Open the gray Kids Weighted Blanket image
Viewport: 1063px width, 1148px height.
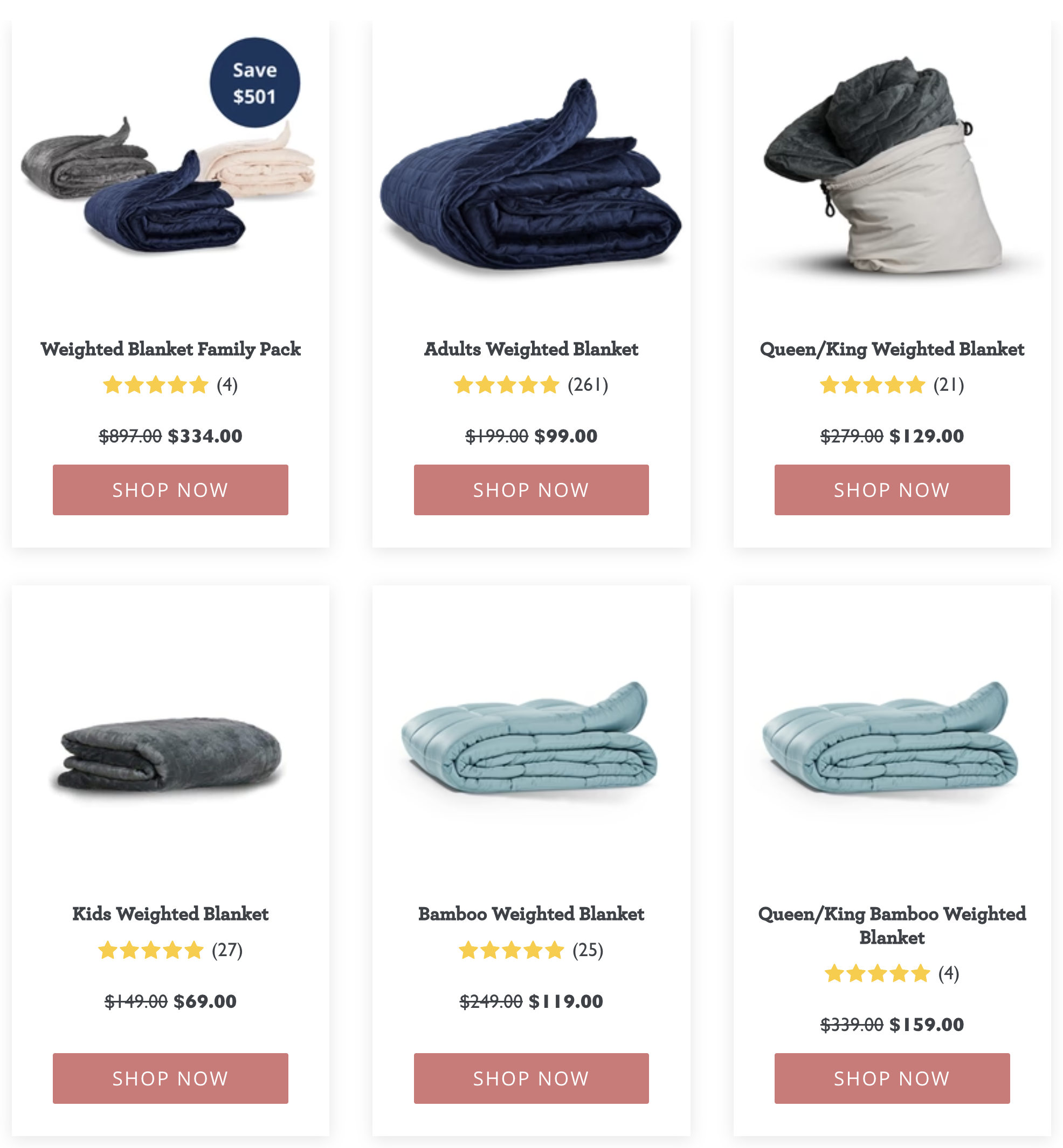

--

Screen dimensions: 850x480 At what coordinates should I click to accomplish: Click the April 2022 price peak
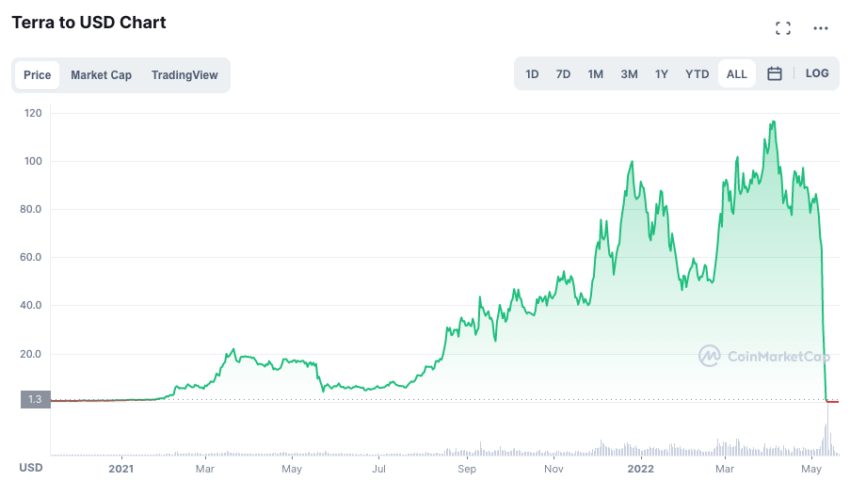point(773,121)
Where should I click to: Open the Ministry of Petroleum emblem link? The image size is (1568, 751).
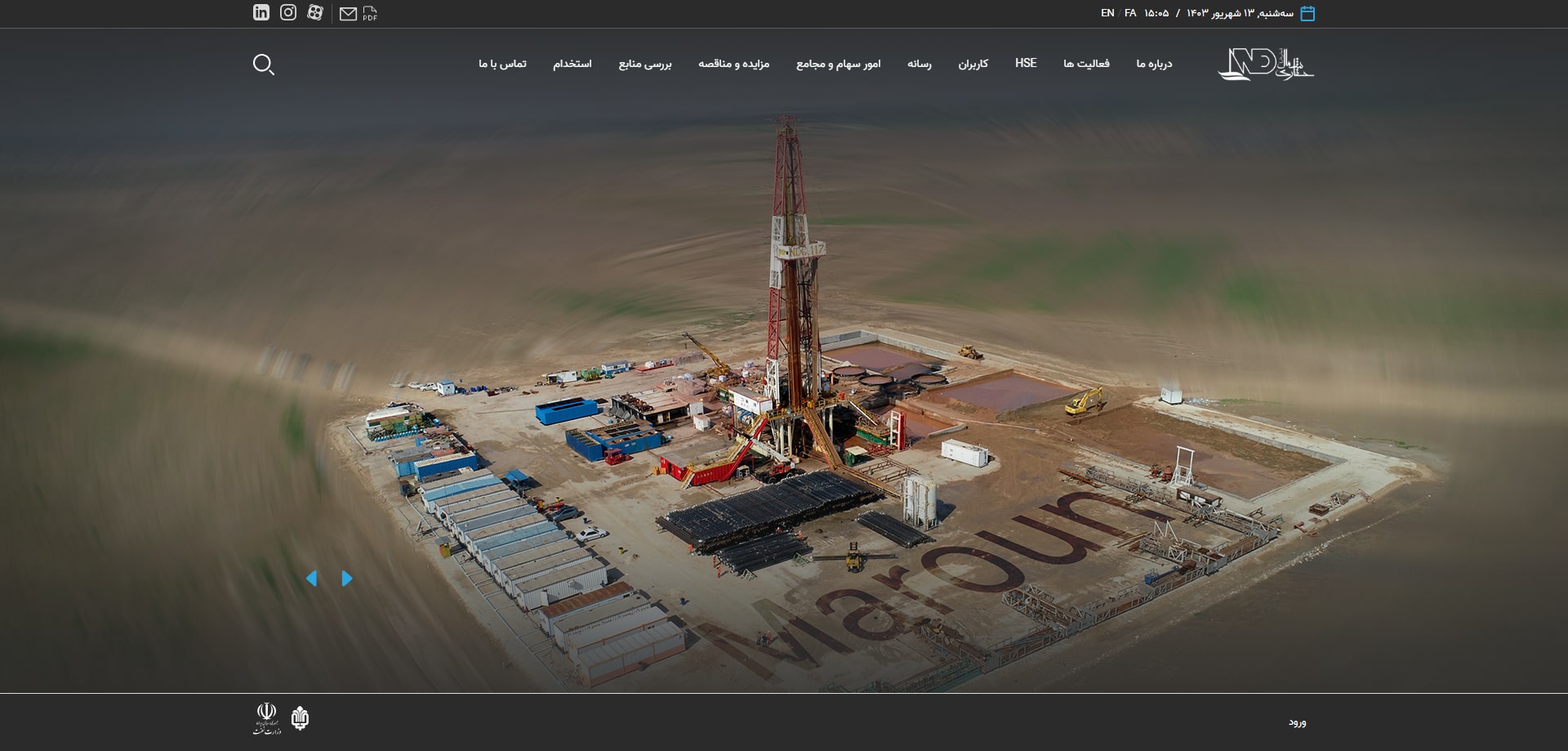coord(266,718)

**Requirement:** Could you set down, word for word, only the lines above from the line with "Open the gray Kids Weighted Blanket image" to the line with "Viewport: 1063px width, 1148px height.", including both?

**Answer for this exercise:**
Open the gray Kids Weighted Blanket image
Viewport: 1063px width, 1148px height.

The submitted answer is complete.